Marley Spoon Review: A Meal Kit for People Who Like to Cook

Some meal kits give more of an illusion of cooking, with lots of pre-portioned ingredients and very little in the way of prep work or technique. Marley Spoon is not one of them. It is designed for people who are at least interested in meal prep themselves. You will be pan-searing meats, chopping vegetables, deglazing pans, and so on. If you’re an experienced cook none of it will seem that difficult, but if your current meal planning revolves primarily around bags of Trader Joe’s frozen gnocchi, you might find the Marley Spoon meals present a modest challenge.

Out of the 20 Marley Spoon meals I prepared, each one felt like a complete, home cooked meal. Most of them followed the same formula: a main protein, anchored by vegetables and greens, with the occasional addition of a carbohydrate. Except for the few pasta dishes on the menu, breads and starches keep a pretty low profile at Marley Spoon. Overall though, everything I made seemed well-rounded and well conceived.

Some of the best meals from the weekly menus included the chicken piccata meatballs with cauliflower mash, which was savory, lemony and surprisingly filling; the Mexican street corn chicken salad, a sort of dressed up esquites; and the chicken with lemon butter and cauliflower rice, which was brothy and warm.

What surprised me was that cooking with Marley Spoon offers a few tricks that I plan on incorporating into my regular cooking repertoire. Cooking cauliflower rice under an oven broiler? Much easier than doing it in a pan. Also, the mashed cauliflower with mascarpone (Martha really knows how to romance a cauliflower). The recipes were full of speedy, clever little cooking tricks, which can carry over to the cooking you do beyond the Marley Spoon box.

What I didn’t like about Marley Spoon

My gripes with Marley Spoon are each small. The instructions in the recipes sometimes read convoluted. Marley Spoon says it caps every recipe at 6 steps, but that’s a bit of a gimmick because some of those steps have several substeps that might be a little confusing to greener cooks. For example, cues to set aside certain portions of prepped ingredients can get lost in the block of text. I found myself doing a lot of rereading to make sure I added a particular portion of lemon juice in step two, while reserving more for step four later

Also, Marley Spoon does require you to have a few ingredients on hand. Primarily olive oil, butter, eggs, and vinegar. They give you plenty of warning via email ahead of time to let you know what to stock, but this could be annoying for people who want their meal kit to include absolutely everything they need.

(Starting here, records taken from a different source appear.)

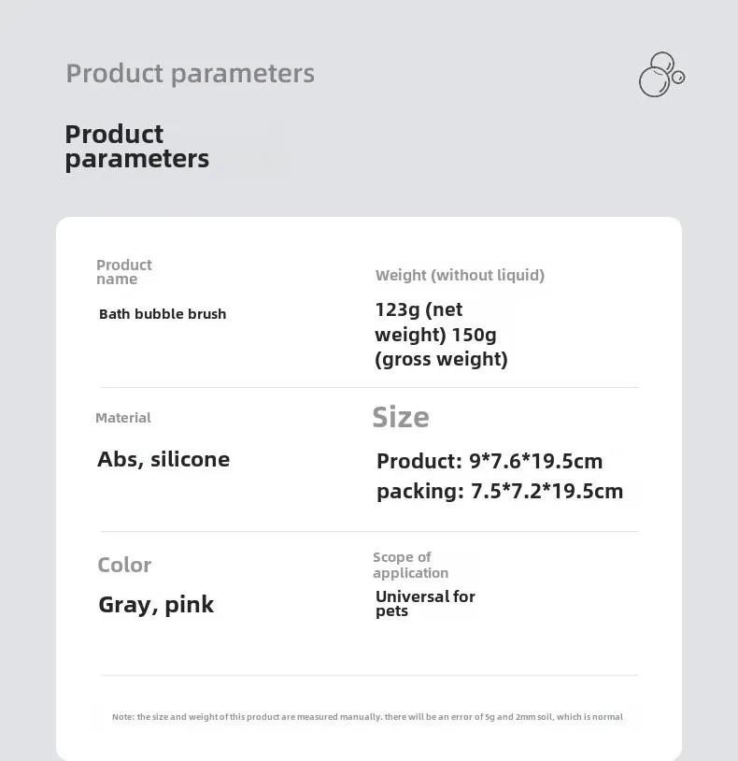Screen dimensions: 738x761
Task: Select the 'Color' label
Action: (x=124, y=565)
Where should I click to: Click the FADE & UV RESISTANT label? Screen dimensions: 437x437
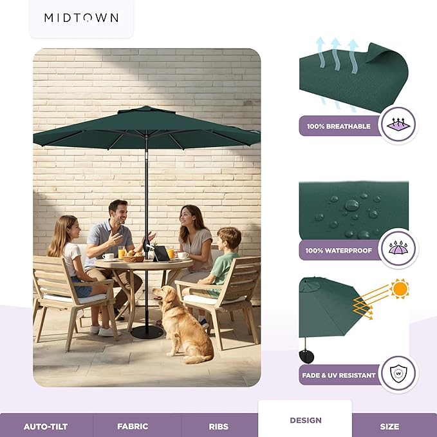point(339,375)
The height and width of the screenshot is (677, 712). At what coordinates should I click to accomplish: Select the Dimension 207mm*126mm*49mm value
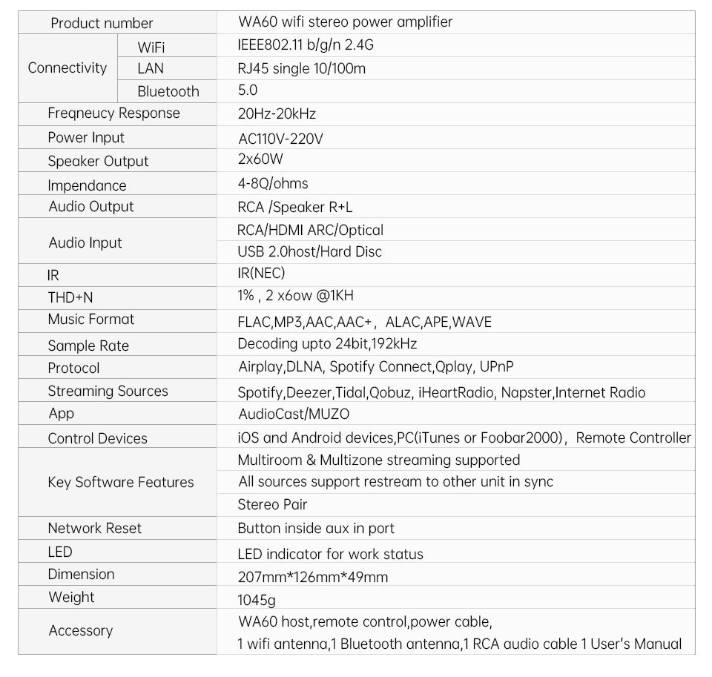(x=313, y=578)
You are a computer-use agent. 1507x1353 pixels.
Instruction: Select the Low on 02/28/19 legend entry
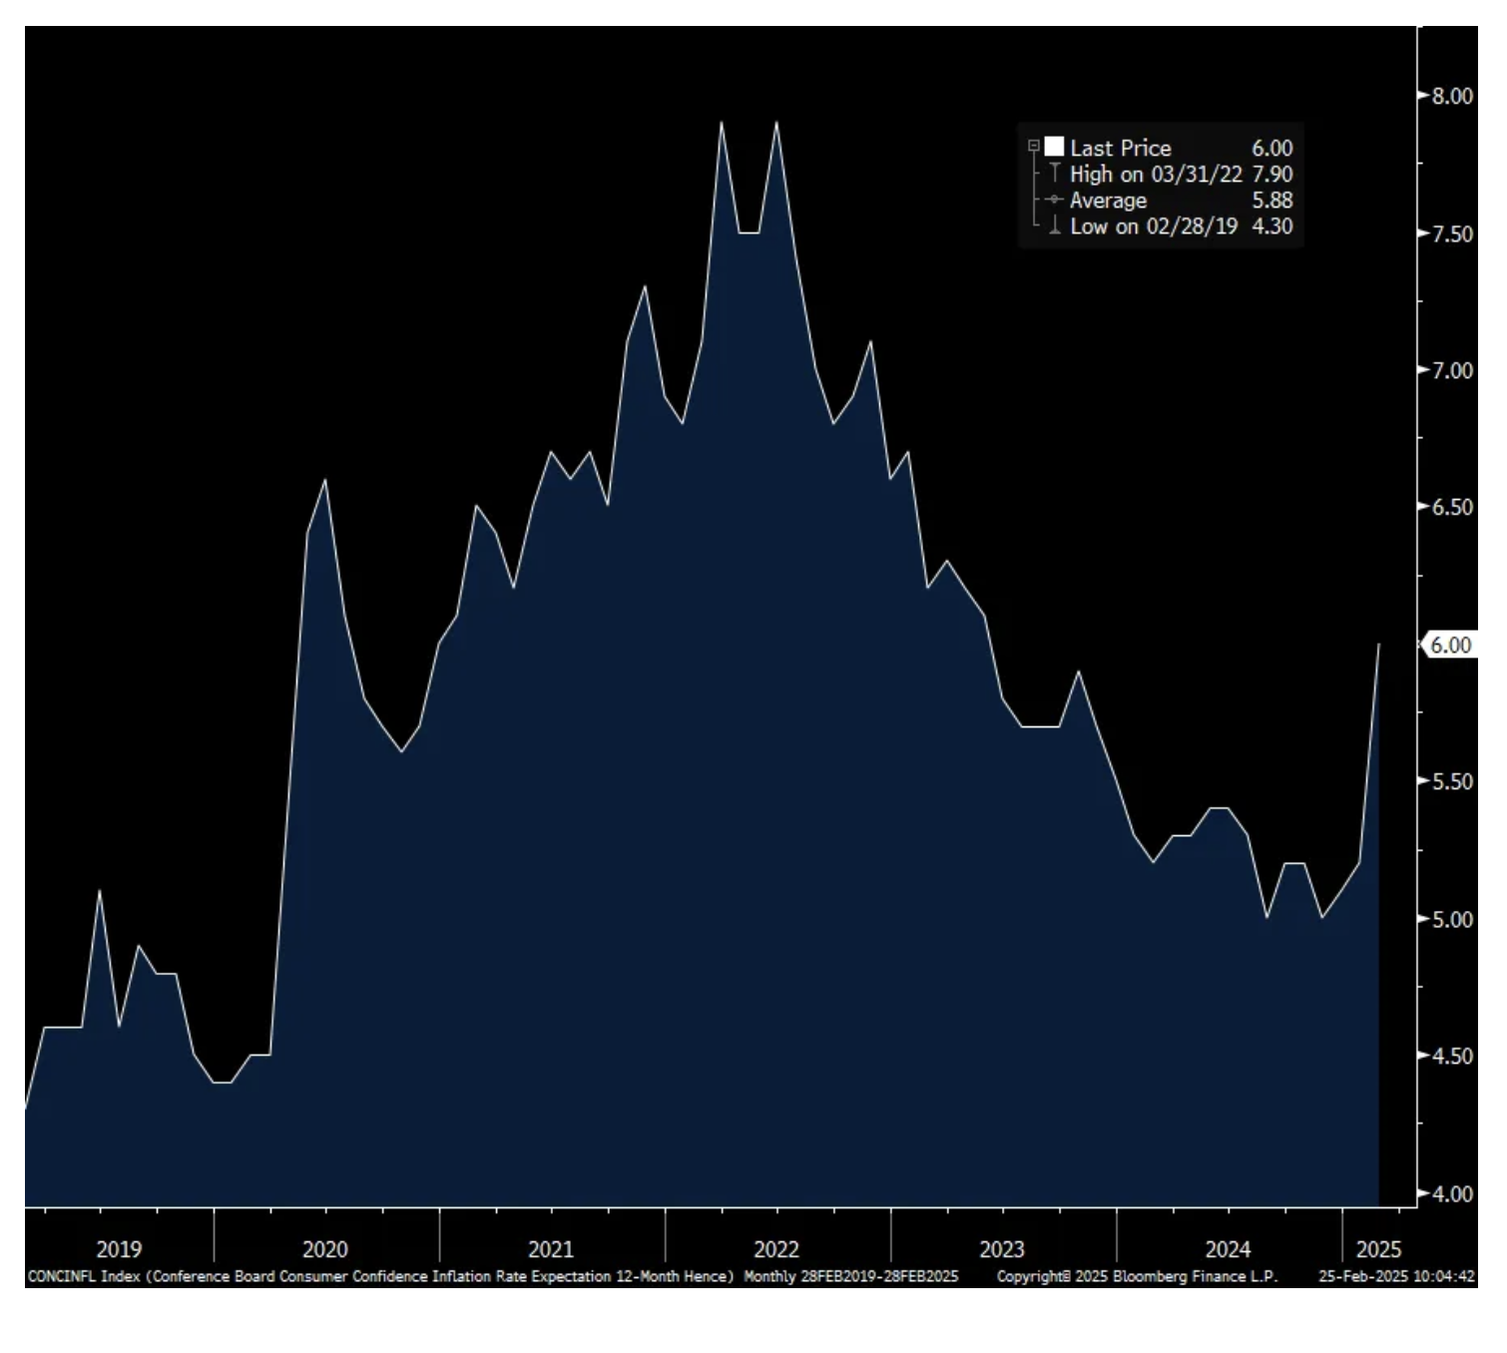pos(1153,226)

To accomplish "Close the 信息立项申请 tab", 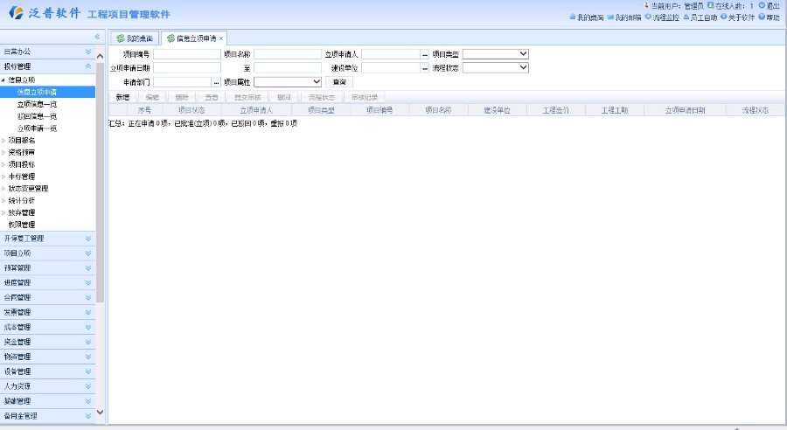I will tap(221, 38).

Finally, my roommate and I found the portion sizes inconsistent, tending towards a little too small. I’d hesitate to call it truly family- or kid-friendly, not because of the ingredients or flavors, but because I can’t see the 4-serving box being enough food for a household of four where people routinely go in for seconds.

Is Marley Spoon worth it?

Marley Spoon is the type of meal kit for people who genuinely like to cook, but don’t have the time or energy for involved meal planning or lengthy grocery shopping trips. While some recipes were stronger than others, they all produced comforting and delicious meals that took very little time to pull together. Even on my busiest weeknights, I had time to whip up a Marley Spoon meal.